For the first two acts, Flack does stick fairly closely to the original play, though a bookcase turns into a wall and Gaev loses his obsession with billiards, which renders meaningless the breaking of a billiard cue in the third act. But with that act’s party scene Flack slips the surly bonds of relevance and drifts off into his own theatrical space. In the penultimate scene, he jettisons the lovely moment when brother and sister finally face up to reality in favour of what looks like a police line-up.
Peter Carroll and Mandela Mathia in Belvoir St Theatre’s The Cherry Orchard (photograph by Brett Boardman)
The cast handle the challenges facing them with varying degrees of success. As the unfortunate estate clerk Yepikhodov, Jack Scott makes an endearing, clumsy nebbish. Josh Price is a bluff, sentimental neighbour as Pishchick. Priscilla Doueihy is an energetic presence as the eternal student Petya, but she runs into problems when Chekhov’s character, who ardently believes all will be better in the future, suddenly turns into a Gen-Xer and accuses Ranevskaya of being of the generation that has destroyed her chance of happiness. Peter Carroll as the old retainer Firs turns in his patented dodderer. As he shakes a palsied leg at the party, one wonders, after his dancing in Twelfth Night and Galileo, if it’s written into his Belvoir contract that somewhere in the play he has to cut a rug. Best of all is Lucia Mastrantone, who, until she is required to turn into a frenetic MC in the party scene, absolutely nails the eccentric governess Charlotta.

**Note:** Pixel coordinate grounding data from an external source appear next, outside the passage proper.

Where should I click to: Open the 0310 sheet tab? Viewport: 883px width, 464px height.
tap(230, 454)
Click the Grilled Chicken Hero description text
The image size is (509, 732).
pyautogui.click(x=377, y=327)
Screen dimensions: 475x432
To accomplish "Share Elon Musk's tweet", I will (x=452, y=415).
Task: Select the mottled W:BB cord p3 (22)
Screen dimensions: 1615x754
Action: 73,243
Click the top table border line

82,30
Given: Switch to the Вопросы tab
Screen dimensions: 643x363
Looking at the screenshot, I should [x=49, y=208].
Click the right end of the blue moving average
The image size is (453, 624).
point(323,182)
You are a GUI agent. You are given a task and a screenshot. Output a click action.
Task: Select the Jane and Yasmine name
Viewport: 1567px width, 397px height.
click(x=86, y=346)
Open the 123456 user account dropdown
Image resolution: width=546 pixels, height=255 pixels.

The lead roles are more problematic. Gaev is an ineffectual, inconsequential character, and Keith Robinson turns in a rather muted performance. Mandela Mathia, as the upwardly mobile merchant Lopahkin, blusters efficiently but never dips below the character’s surface. With Pamela Rabe’s Raenvskaya the problem is one of basic miscasting. Ranevskaya is a flighty, superficial woman, capable of affection and compulsively generous, but completely unable to deal with the world. As an actress, Rabe exudes strength and intelligence. It’s impossible to believe that she would jettison her inheritance and head back to Paris to a man she knows will bleed her of the little money she has left.
Let’s hope that in future Sydney and Chekhov will declare a truce.
The Cherry Orchard continues at Belvoir St Theatre until 27 June 2021. Performance attended: June 2.